Sometimes in the Gospels you get, what seems to be, an ad hoc, and disjointed, collection of sayings from Jesus, and that’s the format this week’s log will follow as well; an ad hoc, and disjointed collection of anecdotes from Father Frank. To begin with, last Saturday, I set out in the car from Bishopbriggs to Saint Mungo’s. I soon noticed a light on in the car that I didn’t recognize. In the process of trying to turn it off I discovered a feature of the car that I didn’t even know I had. In more hope than expectation, I pushed a button near to the unidentified light and, suddenly, an alarm began to sound in the car. I went into a panic and wondered what to push next to silence the alarm. At this stage, let me assure you, I had pulled into the side of the road. The next thing, a disembodied voice appeared, to ask me what emergency service I required. I apologised profusely and said that I didn’t need any emergency service, I just needed to know how to switch the alarm off. The rogue light that initially concerned me had already gone off. Once the person behind the mystery voice was convinced that I didn’t need an emergency service he cut himself off, with me continuing to implore his help on how to turn the alarm off. It then, mercifully, went silent, so he clearly was able to do it remotely.
 
The next day, Sunday, I was scheduled to celebrate a baptism after the 12 o’clock Mass. The family turned up in good time and, in conversation with the baby’s mother, I discovered that I, in fact, knew her mother and father from years ago. The said mother and father duly turned up and, when I got talking to the mother afterwards, she mischievously produced, on her phone, a photograph of me dancing with her at her wedding back in 1985. I had no memory of this whatsoever. As old photographs go, it wasn’t too bad, but there was general agreement that, while myself and her husband had changed a fair bit throughout those thirty-six years, and now looked, shall we say, more “mature”, she, herself, had hardly changed a bit.
 
The next day again, on the Monday, I was celebrating the funeral of a young man of just 47 years of age. I knew his mother and his late father well, from back in the days when I was based in Saint Mungo’s after ordination, the same period, in fact, when the afore mentioned wedding would have taken place.
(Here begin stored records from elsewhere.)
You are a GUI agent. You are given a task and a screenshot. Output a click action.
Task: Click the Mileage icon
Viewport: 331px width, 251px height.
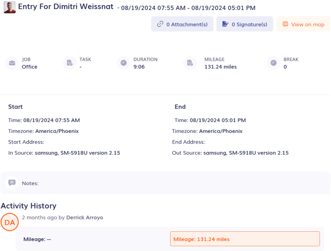tap(190, 63)
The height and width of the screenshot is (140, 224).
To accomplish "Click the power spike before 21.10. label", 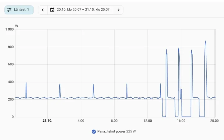I will coord(26,83).
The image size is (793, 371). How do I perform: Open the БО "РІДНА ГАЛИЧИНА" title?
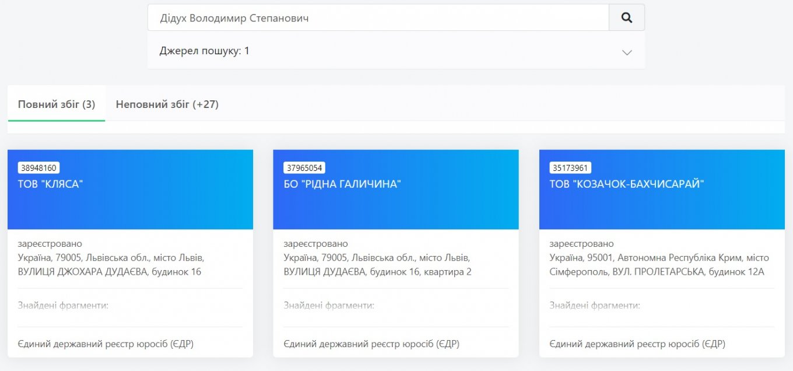click(342, 184)
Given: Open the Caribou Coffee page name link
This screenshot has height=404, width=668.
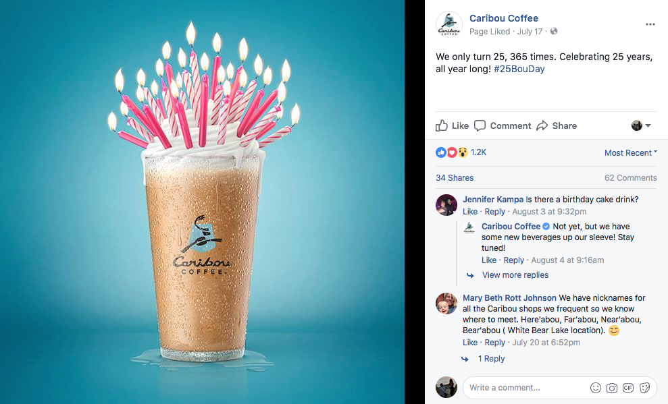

What I discovered, though, in the course of preparing for the funeral, was that the mother and father had first met at the Saturday night dancing in the church hall of Saint Simon’s in Partick which, as many of you will know, was the parish I grew up in. During the period that they met, my uncle Tony, who was really my granny’s brother, was the one who looked after Saint Simon’s church hall, and who also ran the dances. Every Saturday afternoon, I would be given the job of going round to the hall and, with a big lump of wax and a grater, I would grate the wax onto the floor, so as to make it nicely slippy and slidy for the dancers that night. At the dances themselves, myself and my older brother, the doyen of Scottish sports journalists, as I like to call him, would have the job of selling the ginger and crisps through a hatch to the side of the hall stage. When it got a bit later, older family members would take over, and we would be sent round to my granny’s, stopping en route to pick up bags of fish and chips from the local Italian chippy. Happy days! But, it’s highly likely that I met and served this couple at the dances back then, years before I actually knew them from saint Mungo’s. What a small world it can be sometimes.
 
Back at Bishopbriggs, Father Gareth’s absence is deafening; Father Justinian is keeping well, Father Antony is in Dublin for meetings and, when he comes back, I, myself, go to Crossgar for meetings, so we will both be running a one-man show for a few days. We will survive!
​
As ever, protect yourself, your loved ones and others, and protect Christ in your lives.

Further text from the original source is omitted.